§ **Instructions**
A – Could you quote, word for word, the part of the passage on Document Number Nine that opens with the words containing "And this is" and closes with "and in word."?
B – Can you extend the passage on Document Number Nine, picking up right after its last sentence?

§ **Text segment**
_ _ _ _ _ _ _

And this is how a ghost glides up to a dead body, to use an old expression: 借屍還魂 jiè shī huán hún, ‘to reanimate a corpse with a different soul’. From the start you could discern the mummery of the past. There it was in the odious Document Number Nine, a secret internal Party edict issued soon after Xi Jinping took office. Titled ‘Communique on the Current State of the Ideology Sphere’, the document was formulated and initially distributed to senior officials and apparatchiks in 2012 and then reissued in early 2013 with instructions that it was to be implemented, both in spirit and in word.

In stark terms, the document delineated the cleavage between the party-state’s ‘socialist core values’ and the universal values of the global community. It identified seven dangerously subversive undercurrents that were coursing through China’s body politic and its educational institutions. Danger number one was the Western political system itself, the vaunted concept of ‘constitutional democracy’. Hostile forces had long been promising this so-called universally valid idea to undermine and negate the leading role of the Communist Party. Other ideological ills that had infiltrated the nation included such erroneous concepts as liberty, human rights, civil society, the freedom of speech and the press, neoliberalism, and so on. The Centre instructed that all of these seven ills had to be eradicated in thought, word and deed. In other words: identify and eliminate the vermin and clean up the public sphere.[28]

[Note 28] For a detailed report on Document Number Nine, see Chris Buckley, ‘China Takes Aim at Western Ideas’, The New York Times, 19 August 2013.

Document Number Nine was couched in the New China Newspeak [link] of contemporary officialdom, but the tone and sensibility were eerily familiar from an earlier time. The sombre formulations, the paranoid mindset, the pragmatic outlook, the dark warnings and, above all, the steely intolerance.… A shadowy figure was being brought back to life; I can almost make out Prince Han’s knowing smile.

_ _ _ _ _ _ _

§ **Given entries**
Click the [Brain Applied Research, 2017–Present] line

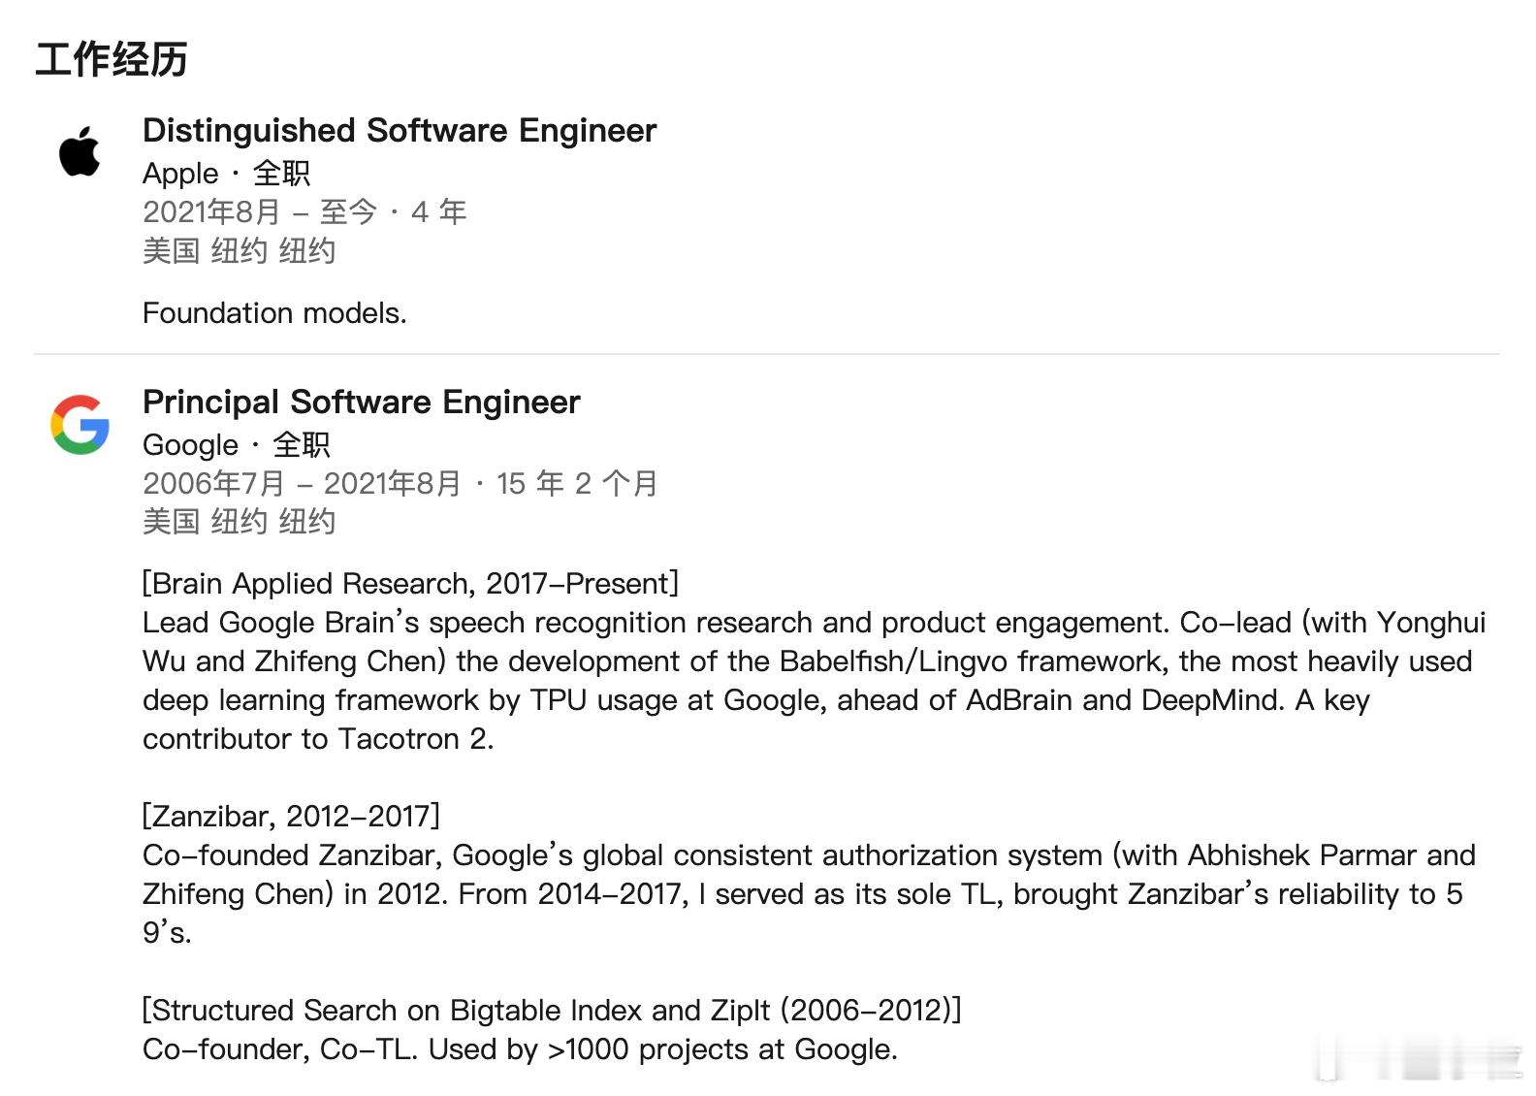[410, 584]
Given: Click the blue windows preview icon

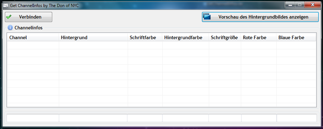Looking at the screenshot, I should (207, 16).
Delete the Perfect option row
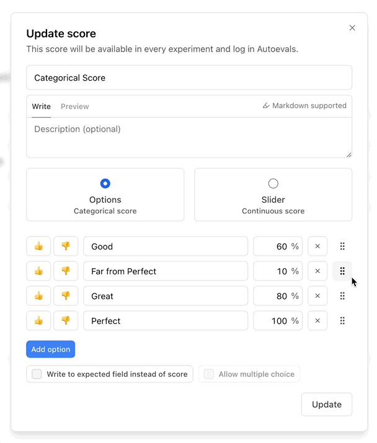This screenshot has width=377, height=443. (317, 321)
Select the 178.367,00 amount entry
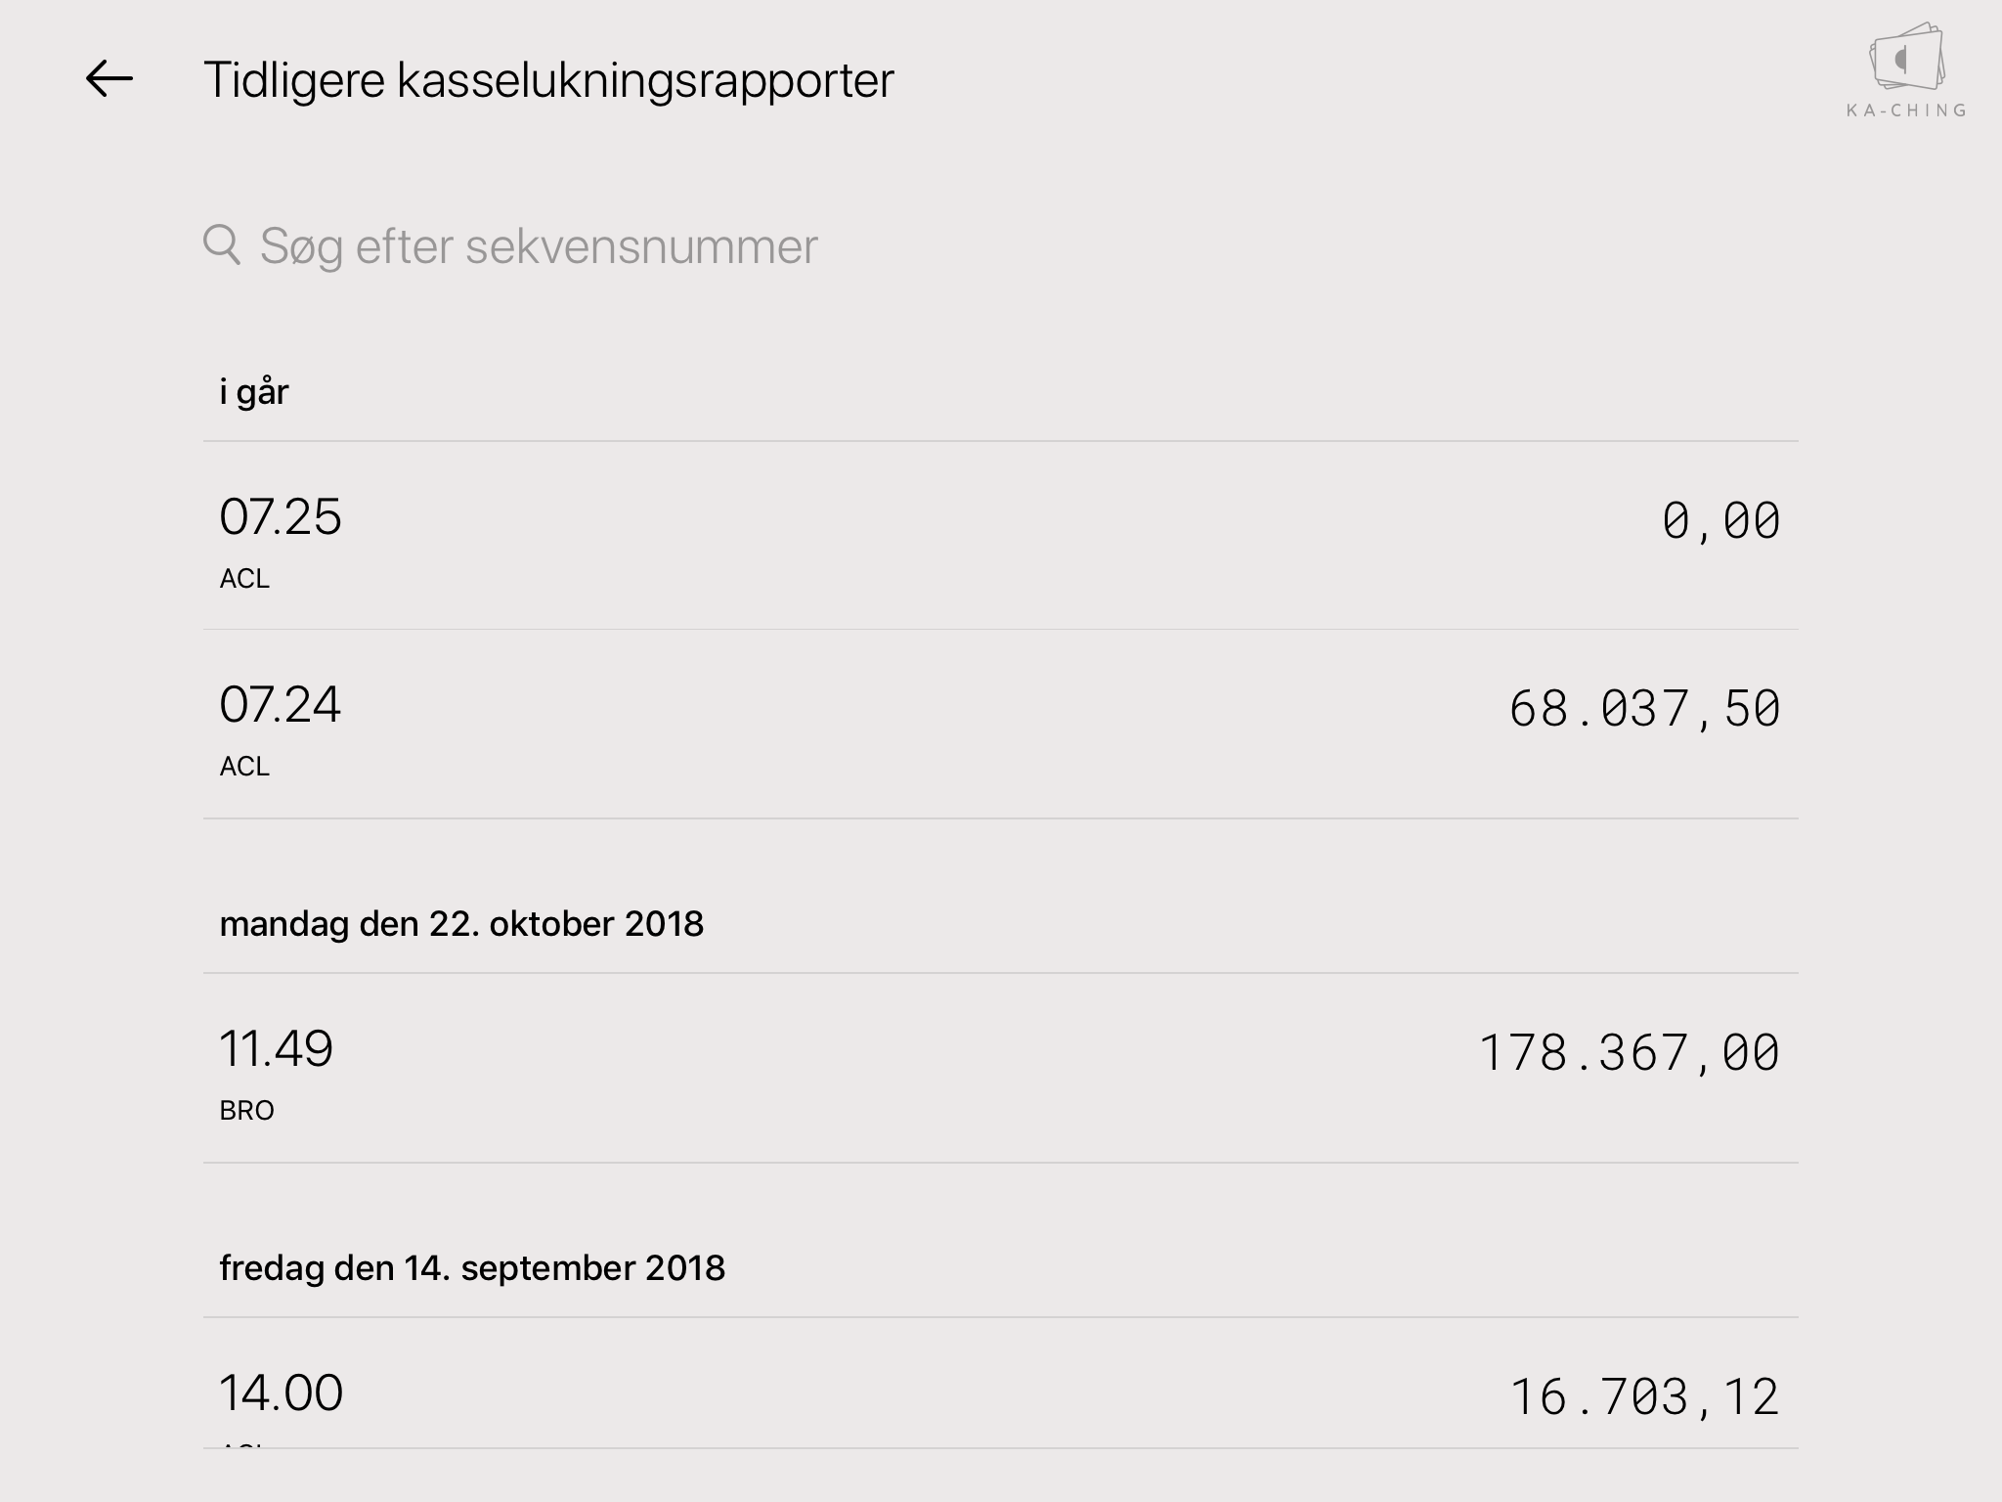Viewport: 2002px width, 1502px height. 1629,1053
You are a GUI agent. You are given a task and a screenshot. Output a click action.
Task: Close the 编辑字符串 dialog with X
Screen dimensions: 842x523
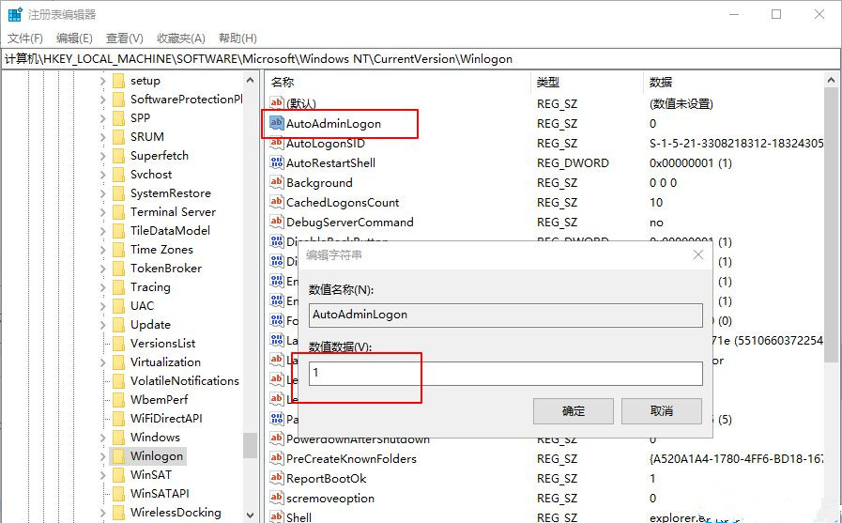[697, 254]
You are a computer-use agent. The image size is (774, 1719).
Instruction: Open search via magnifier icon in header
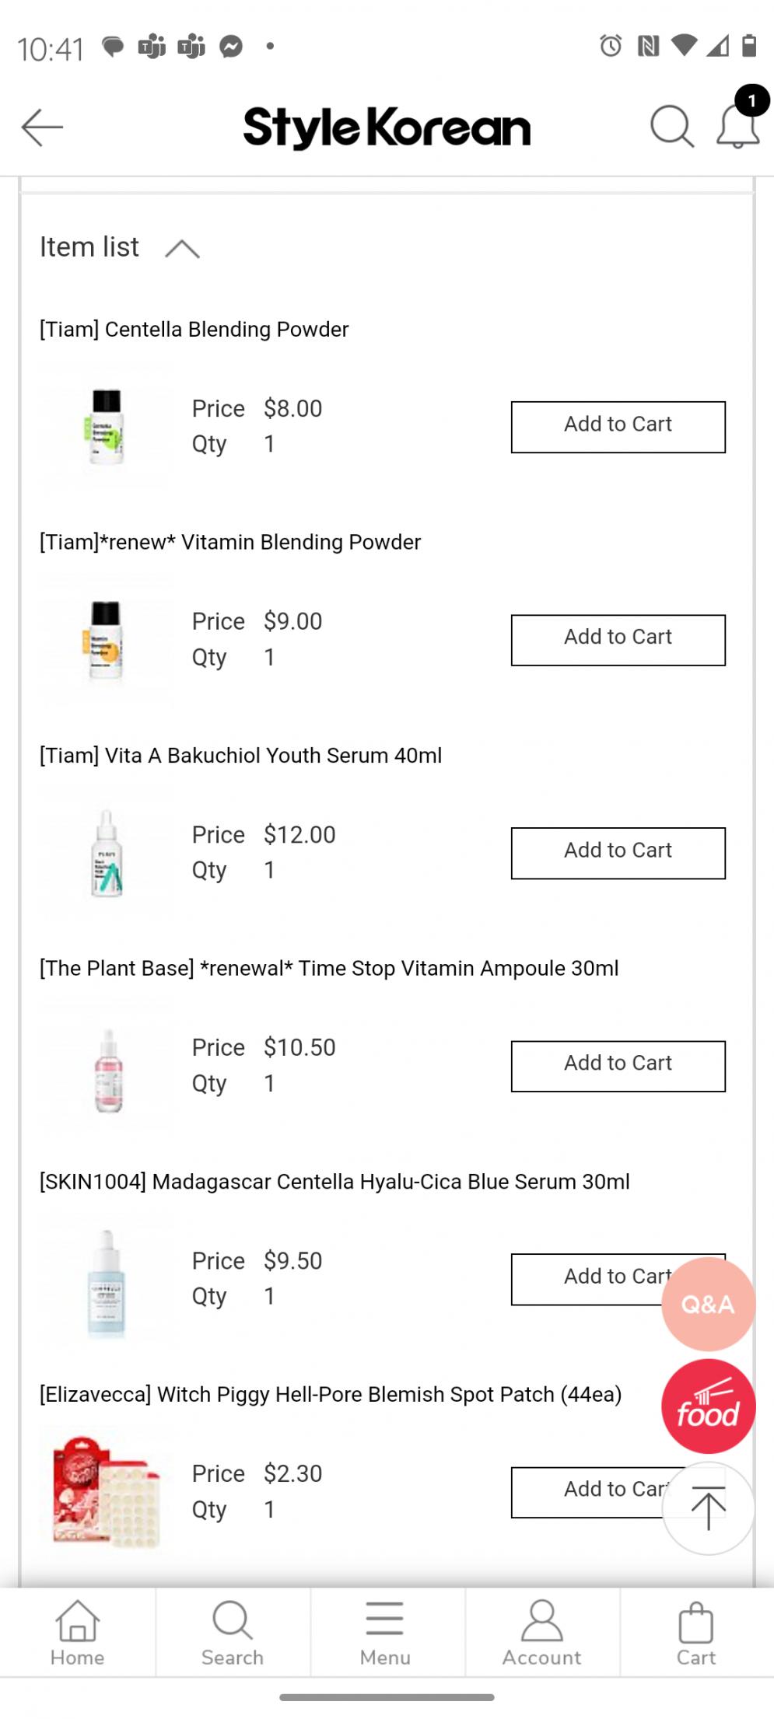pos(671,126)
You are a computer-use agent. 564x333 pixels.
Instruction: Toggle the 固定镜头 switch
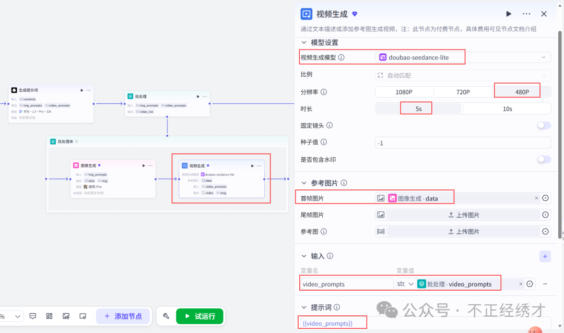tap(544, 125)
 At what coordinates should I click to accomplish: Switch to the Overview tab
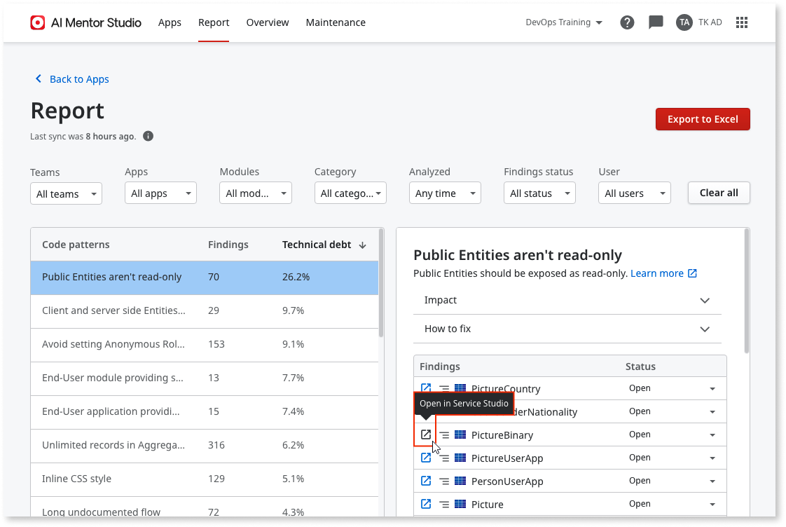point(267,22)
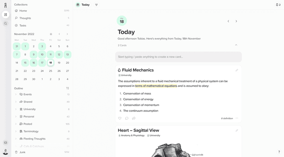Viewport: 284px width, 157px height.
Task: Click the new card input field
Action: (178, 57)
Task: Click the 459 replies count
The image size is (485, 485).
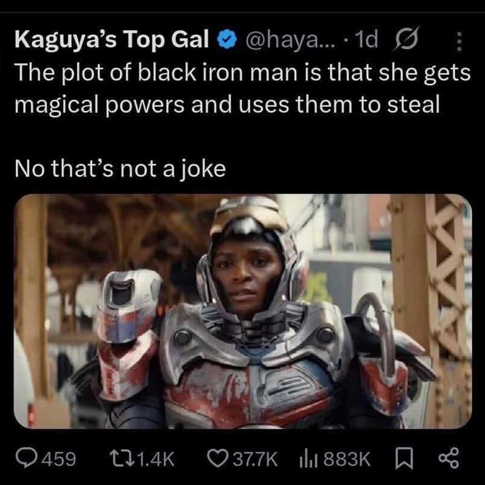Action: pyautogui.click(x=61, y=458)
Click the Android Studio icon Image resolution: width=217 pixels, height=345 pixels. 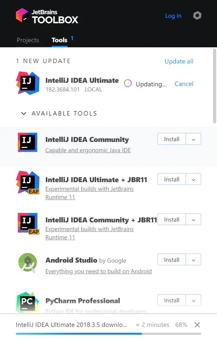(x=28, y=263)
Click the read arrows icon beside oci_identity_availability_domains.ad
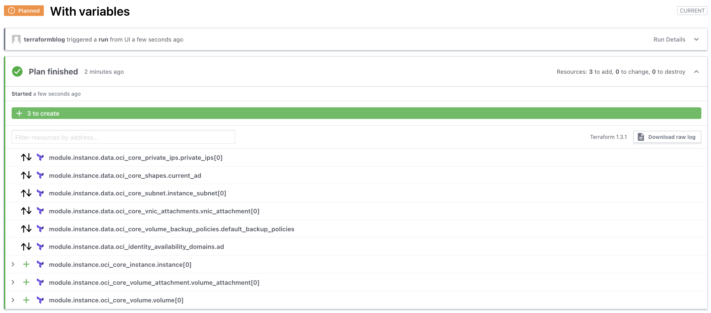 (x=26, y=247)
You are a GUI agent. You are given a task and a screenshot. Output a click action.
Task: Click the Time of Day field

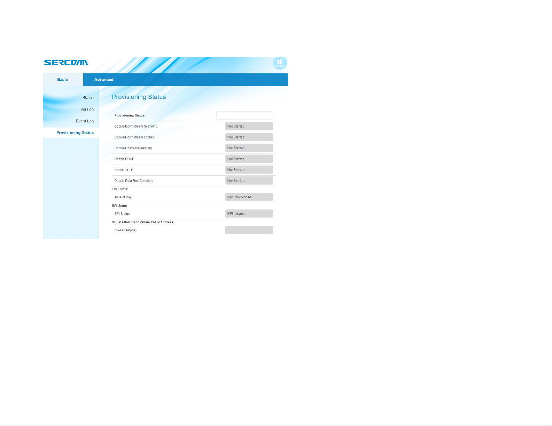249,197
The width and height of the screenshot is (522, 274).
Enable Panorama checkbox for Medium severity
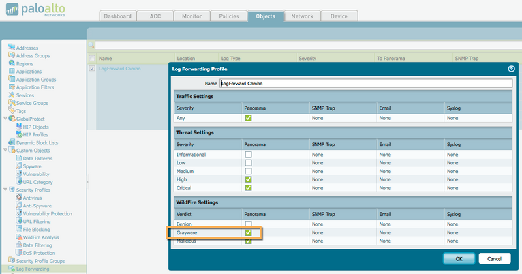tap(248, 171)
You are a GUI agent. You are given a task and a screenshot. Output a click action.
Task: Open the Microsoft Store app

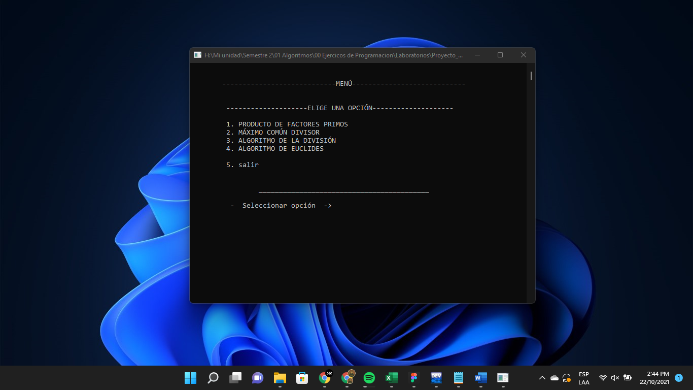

_ _ _ _ _ _ _

§ **Answers to each task**
A –
And this is how a ghost glides up to a dead body, to use an old expression: 借屍還魂 jiè shī huán hún, ‘to reanimate a corpse with a different soul’. From the start you could discern the mummery of the past. There it was in the odious Document Number Nine, a secret internal Party edict issued soon after Xi Jinping took office. Titled ‘Communique on the Current State of the Ideology Sphere’, the document was formulated and initially distributed to senior officials and apparatchiks in 2012 and then reissued in early 2013 with instructions that it was to be implemented, both in spirit and in word.

B –
***

, ‘vermin’, ‘poisonous threat’, in 篆書 zhuàn shū, ‘seal script’, from 說文解字 Shuōwén Jiězì — ‘Graphs Explained, Characters Analysed’ — a dictionary compiled in the Han dynasty

‘The Five Vermin’ 五蠹 is one of the most famous chapters in Hanfeizi. Mao learned it by heart in his youth. In it Han Fei identified five types of people, the ‘five vermin’, who plagued society. From influential scholars to silver-tongued lobbyists who peddle ideas on behalf of foreign interests for their selfish ulterior motives; from cliquish wandering knights to greedy private merchants — all of these disloyal and subversive elements may threaten a sovereign’s authority, disrupt social harmony and undermine the security of the state. Han Fei’s advice was clarion: they must all be rooted out and eliminated.[29]

[Note 29] See Geremie R. Barmé, ‘The Five Vermin Threatening China’, China Digital Times, 5 November 2012.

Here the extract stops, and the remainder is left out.